FERNAND HENROTIN, M. D.

Source: Album of Genealogy and Biography, Cook County, Illinois with Portraits 3rd ed. revised and extended (Chicago: Calumet Book & Engraving Co., 1895), pp. 45-46

FERNAND HENROTIN, M. D., one of the most eminent physicians of Chicago, and one who in the line of his profession may be said to have achieved a national reputation, was born in Brussels, the gay little capital of Belgium, a city which in its arts, its sciences, its civic pride and social life has been likened to Paris on a small scale.  His parents were Joseph F. and Adele (Kinsoen) Henrotin, both of whom were also natives of Belgium.   The father (for sketch of whom see other pages in this volume) achieved distinction in his native land and in Chicago in the same profession in which his son, the subject of this sketch, is bearing such honorable renown.   Not content with the limited possibilities of the Old Country, he emigrated to the United States, the year of his son Fernand’s birth (1848) witnessing the arrival of himself and family in this country.

Fernand Henrotin, who is to all intents and purposes a native Chicagoan, was reared in this city, receiving his earlier education in its public and high schools.  Having a decided taste for the study of medicine, inherited probably, as his paternal grandfather had also been a physician, on the completion of his high-school course he entered Rush Medical College, then as now one of the foremost institutions of its kind in the Northwest.   Here he pursued a thorough course of study, and in February, 1869, being then only twenty-one years of age, was duly graduated.   At once after leaving college he established himself in practice, and entered upon a career which has brought him both fame and fortune.  With the prestige of his father’s honorable name, combined with his own skill, energy and conscientiousness, it was not long before he came into prominence, and in 1872-73 he held the responsible office of County Physician, the first of a series of public and professional positions he has held and filled with most eminent success.

In no other profession or business does the individuality of a man appear to play so important a part as in the medical profession.   Endowed with a natural liking for the work he has chosen; of a singularly brilliant and receptive mind; gifted with the faculty of being able to reject the false and accept the true; conservative enough to cling to the proven beneficial; and progressive enough to stand alone, if need be, as the champion of any reform, it is not strange that in a city like Chicago, with its keen appreciation of men of genius, Dr. Henrotin has found his level and stands pre-eminent in his profession.

While never relinquishing his large private practice, he has yet found time to fill many outside positions of trust and responsibility, and was for some twelve years on the staff of attending physicians at the Cook County Hospital, for eight years was surgeon of the Alexian Brothers’ Hospital, was surgeon of the Chicago Police Department for twelve years, and for the past seventeen years has been surgeon of the Chicago Fire Department.  He is now Professor of Diseases of Women in the Chicago Polyclinic, is a member of the Chicago Medical Society, President of the Chicago Gynecological Society, Vice-President of the American Gynecological Society, Consulting Gynecologist to St. Joseph’s Hospital, Corresponding Member of the Philadelphia and Belgian Gynecological Societies, and Secretary-General for America of the International Congress of Obstetrics and Gynecology.  He has also written a number of monographs on intestinal and uterine surgery, which have been widely read and are considered a boon by the members of the profession.

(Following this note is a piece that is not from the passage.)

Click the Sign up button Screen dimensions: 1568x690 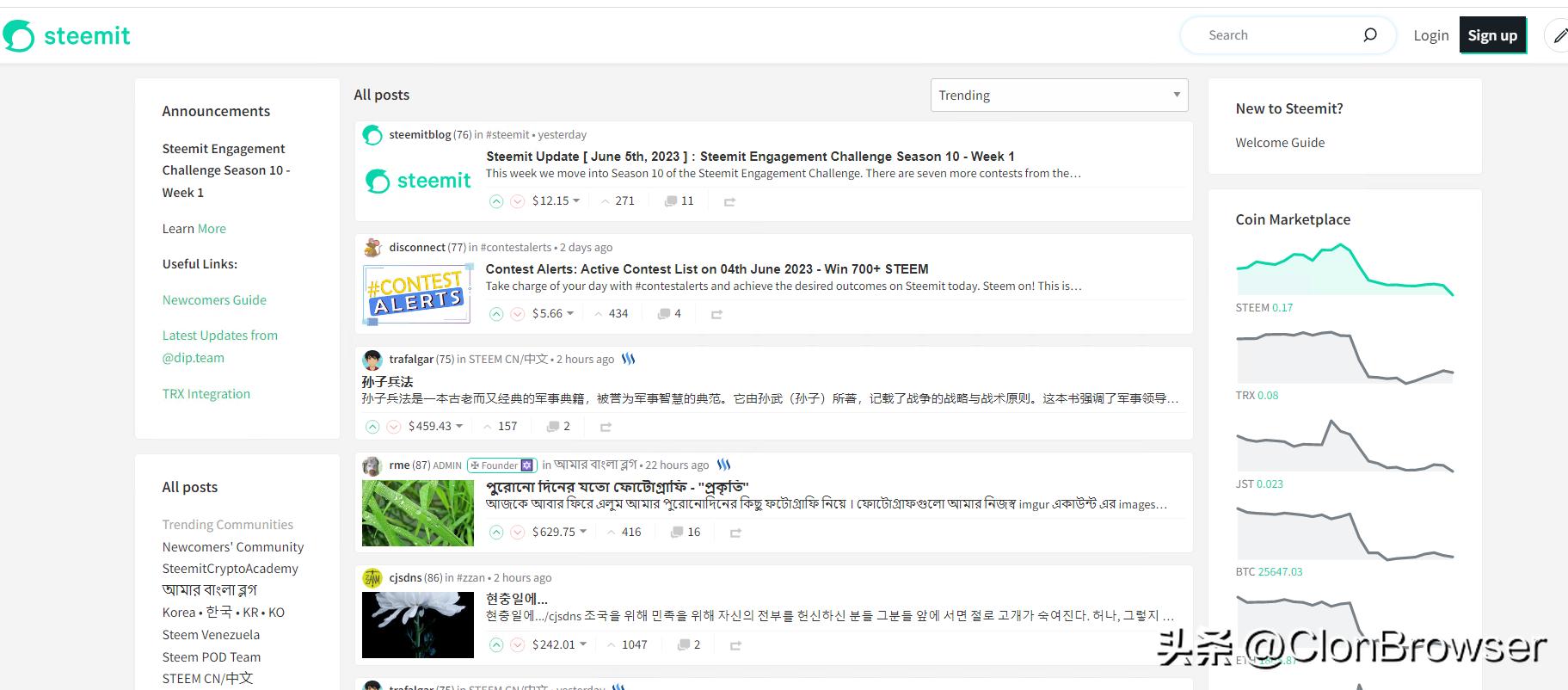click(x=1492, y=35)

In his social life Dr. Henrotin is considered an all-round “good fellow,” and could he spare time from his many and arduous duties would be in constant social demand.  Added to an unusually fine physique are many engaging qualities of head and heart.  Exceedingly well-read, with an extended knowledge of all subjects of practical interest, not alone as regards his profession, but in the wider range of arts and sciences and in social and political economy; conscientious, warm-hearted, generous, a consistent believer in the Divine injunction to do unto others as you would have them do unto you, he is a man whose friendship is considered an honor by those who are fortunate enough to possess it.  For some years he has been a member of the Union Club, though in his busy life he finds little time to spare for its pleasures and recreations.  In politics he is a Democrat, but is not bound by hard-and-fast party lines, voting for men whom he thinks are conscientious enough to support correct principles.

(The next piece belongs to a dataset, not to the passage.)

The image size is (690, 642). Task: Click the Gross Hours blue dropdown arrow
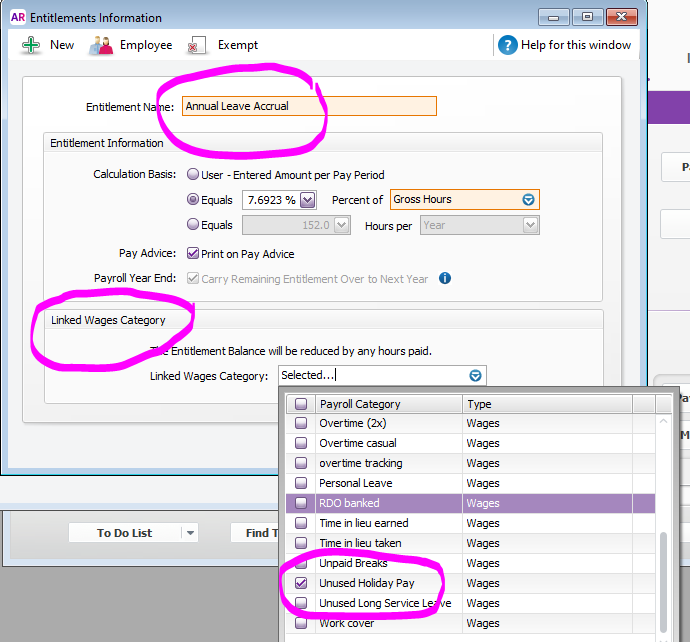point(529,200)
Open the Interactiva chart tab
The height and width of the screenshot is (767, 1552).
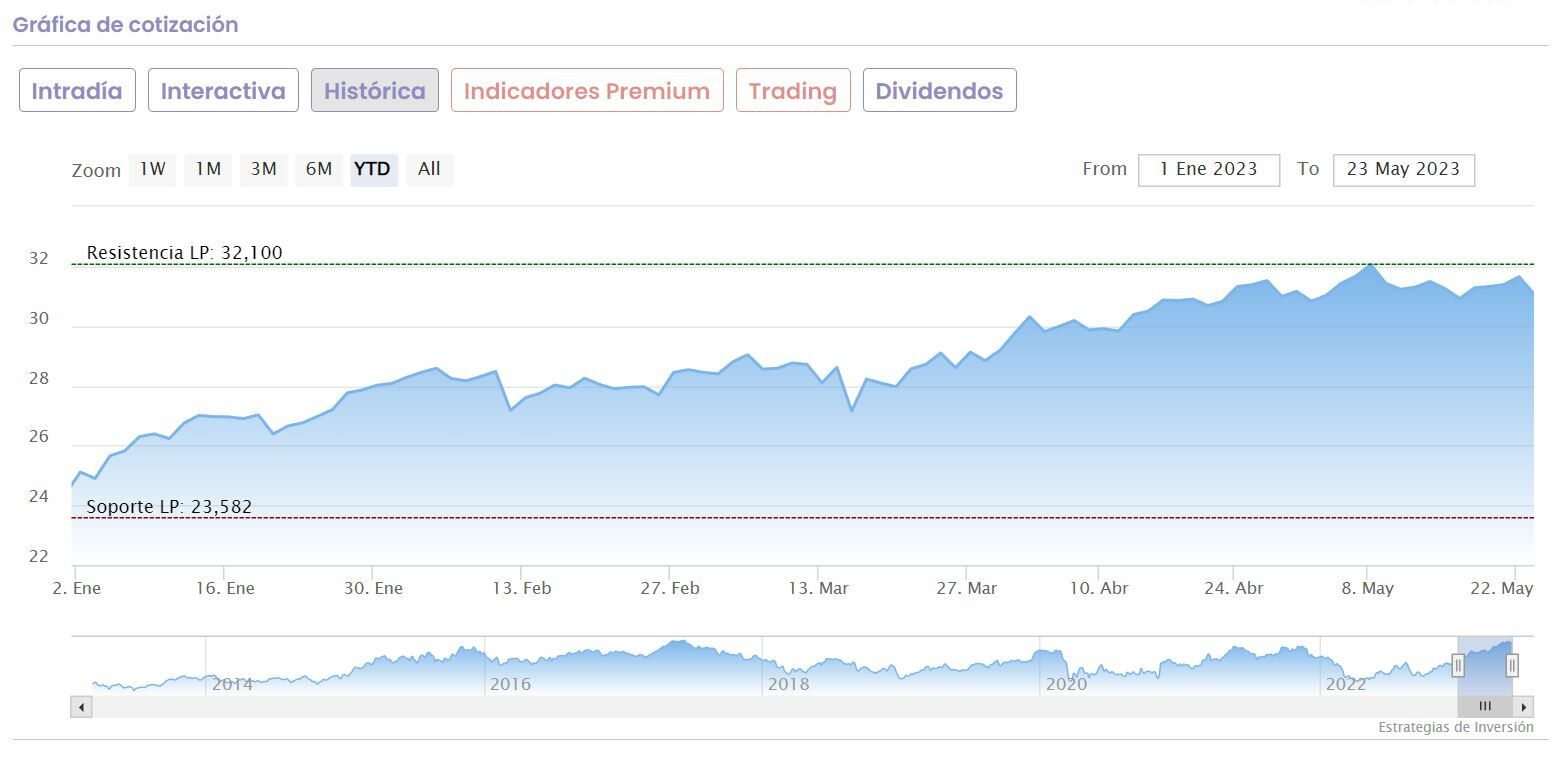point(223,91)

In the spring of 1873 the Doctor married Miss Emily Prussing, a daughter of Charles G. Prussing, a well-known pioneer of Chicago.   Mrs. Henrotin is a woman of many accomplishments and graces of character, and has been a help and inspiration to her husband in a thousand and one ways.  Of an artistic temperament, she has distinguished herself especially as an amateur painter, and her home is famous for its beautiful surroundings, as well as for the genial hospitality which abounds within its walls.